> [BRANO DA LEGGERE]:
•••
IL SEDUTTORE SERIALE


[Charles Aznavour]

Gli occhiali da sole e il bomber («L’ho comprato a Shanghai, ma non è un falso!», mi dice fiero) gli danno un’aria da vecchio bad boy, con il sorriso dolce e forte, come le sue canzoni.
Dei suoi 91 anni, portati con eleganza, «sta prendendo il meglio», come cerca di spiegarci in questa intervista che parla di musica, di donne e d’amore, iniziando da quello per l’Armenia, la sua patria adorata, di cui è rappresentante permanente alle Nazioni Unite. «Che forza, Papa Francesco, ad aver parlato del genocidio degli armeni. Con un milione e mezzo di morti e tutto quello che è stato scritto, continuare a negare, come fa il presidente turco Erdoğan, vuol dire prenderci per degli imbecilli», dice, aggiungendo che molto presto sarà ricevuto in visita ufficiale in Vaticano.
L’uscita del suo ultimo album Encores, che arriva dopo 180 milioni di dischi venduti in tutto il mondo e vari decenni di carriera, lo fa sentire fiero di se stesso e gli «mette addosso un’energia da ragazzino». Dopo aver finito di registrarlo, nell’autunno del 2014, lo aveva buttato nel cestino, preso da un raptus di perfezionismo. «Non ho fretta, ho solo 90 anni», aveva detto, rischiando di esser preso per pazzo. Ora invece, dopo aver rifatto da capo gli arrangiamenti, lasciando intatti musica e testi, è soddisfatto del risultato, in pace con se stesso e certo di avere fatto un buon lavoro. «È il più bell’album che abbia mai registrato. E anche se ne farò degli altri, non credo che riuscirò mai più a trovare questa perfezione».
Perché lo considera il migliore?
«A ogni tappa della mia vita ho trovato cose da dire, ma ora mi rendo conto che a volte non avevo i mezzi per esprimerle. Con gli anni ho imparato a scrivere, ho letto molto e vissuto intensamente. Di solito, le persone della mia età sono convinte di aver perso qualcosa. Io invece mi sento più ricco, sono sicuro di essere migliore. Non ho perso la giovinezza, è la giovinezza che ha perso me. E questo mi rende felice».
“Amo l’odore delle tue ascelle”, dice in una canzone. Un artista può parlare di tutto?
«Ho cantato l’omosessualità negli Anni 70 (il brano si intitolava Comme ils disent), quando nessuno osava nominarla. Ho scritto canzoni, come Dopo l’amore (che ha interpretato al Teatro Sistina, in un indimenticabile duetto con Mia Martini, nel ’77, ndr), per descrivere la magia che arriva dopo il sesso fra due innamorati. Non mi sono mai proibito niente, perché un artista deve essere libero. L’ho scoperto leggendo Viaggio al termine della notte, di Céline, un libro che ho sempre con me».
Che cosa cambia con gli anni, nella percezione della vita e del piacere?
•••
> [ESERCIZI]:
1. Riassumi in due frasi l'intervista a Charles Aznavour.
2. Riprendi l'intervista a Charles Aznavour subito dopo l'ultima riga riportata.
L'elenco non ha alcun legame con l'intervista.

> [RIGHE DI DATI]:
•••
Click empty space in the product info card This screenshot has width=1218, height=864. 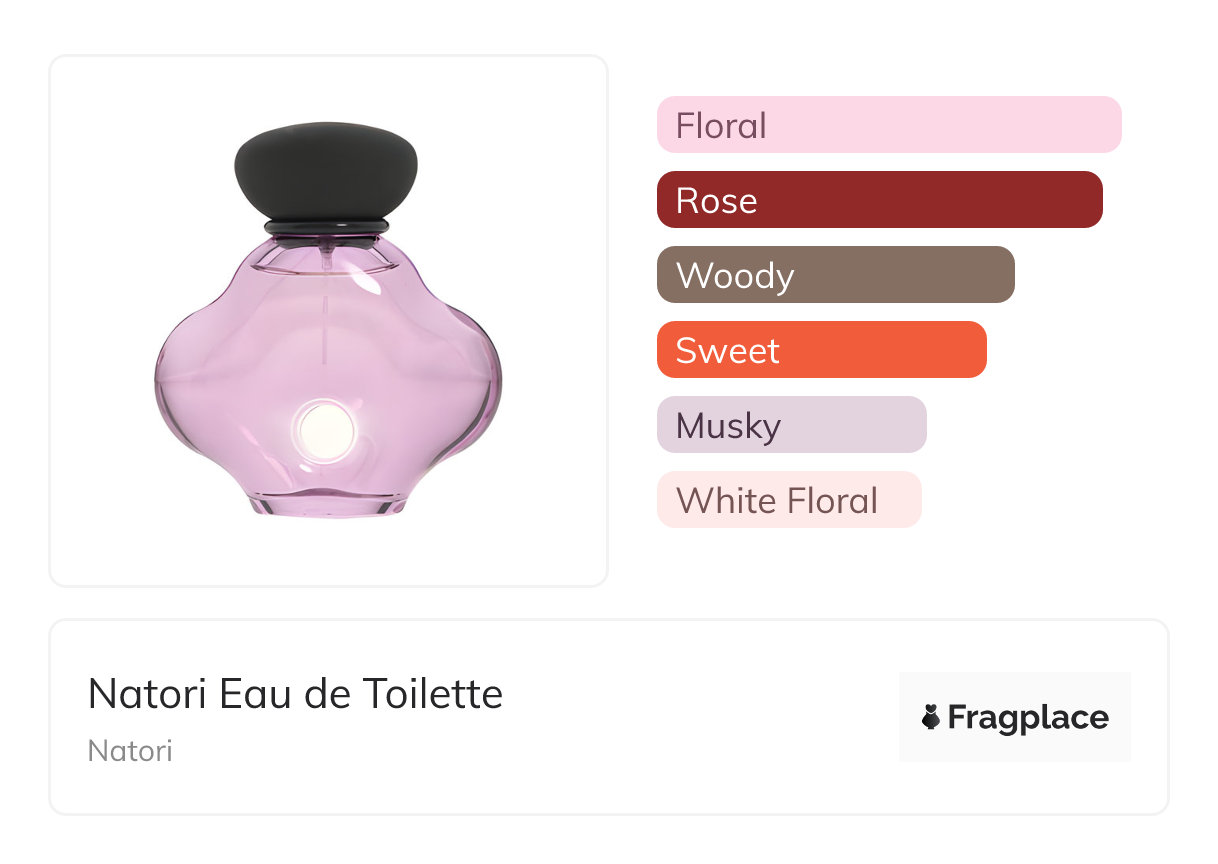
•••
> [RISPOSTE PER ESERCIZIO]:
1. A 91 anni Charles Aznavour, rappresentante permanente dell'Armenia alle Nazioni Unite, loda Papa Francesco per aver parlato del genocidio degli armeni e accusa il presidente turco Erdoğan di continuare a negarlo. Racconta poi di aver buttato nel cestino il suo ultimo album Encores per poi rifarne gli arrangiamenti, lo considera il più bello che abbia mai registrato e difende la libertà dell'artista ricordando di aver cantato l'omosessualità negli anni Settanta.

2.
«Tutto, soprattutto il rapporto con il tempo. Si sa che non ne resta più tanto, dunque si cerca di approfittare di ogni istante. I rapporti con le persone diventano preziosi, soprattutto con i figli e i nipoti, che sono la cosa che amo di più al mondo».
E con le donne? Che cosa cambia?
«Da molti anni, ho deciso di averne una sola, anche se avrei potuto averne molte. Non si possono avere due grandi amori nella vita: mia moglie dice sempre che ho un’amante di cui è molto gelosa. Si riferisce al mio lavoro, che mi eccita, a volte, molto più di quanto dovrebbe. Sono sempre stato un uomo molto esigente. Non mi è mai piaciuto sprecare i sentimenti in scappatelle insignificanti, come fanno tanti uomini, che si agitano intorno a una donna, per poi sgonfiarsi dopo due appuntamenti. Sono stato e resto un inguaribile romantico».
Allora perché le leggende metropolitane dicono che è stato un grande seduttore?
(ride) «Penso di aver avuto un periodo nella mia vita in cui le donne erano sedotte da loro stesse, quando si avvicinavano a me, perché ero un simbolo. Non facevo niente di speciale, ma piacevo. È stato molto divertente, ma non mi sono mai montato la testa perché sapevo che non era pura seduzione, la mia. Era il frutto del successo, della notorietà e forse del fascino delle mie canzoni. Non sono vanitoso, non sono stato un grande seduttore,
riconosco. Non ne ho mai avuto il fisico, la mentalità o modo di vivere. Ho creduto nelle donne, nel loro amore e nell’amicizia».
Édith Piaf è stata la sua grande amica?
«Ci siamo voluti molto bene, la nostra è stata una vera passione, senza sesso».
Non siete stati amanti?
«Jamais! Non l’ho mai neanche sfiorata con quell’intenzione, non mi sarebbe mai venuto in mente».
Perché?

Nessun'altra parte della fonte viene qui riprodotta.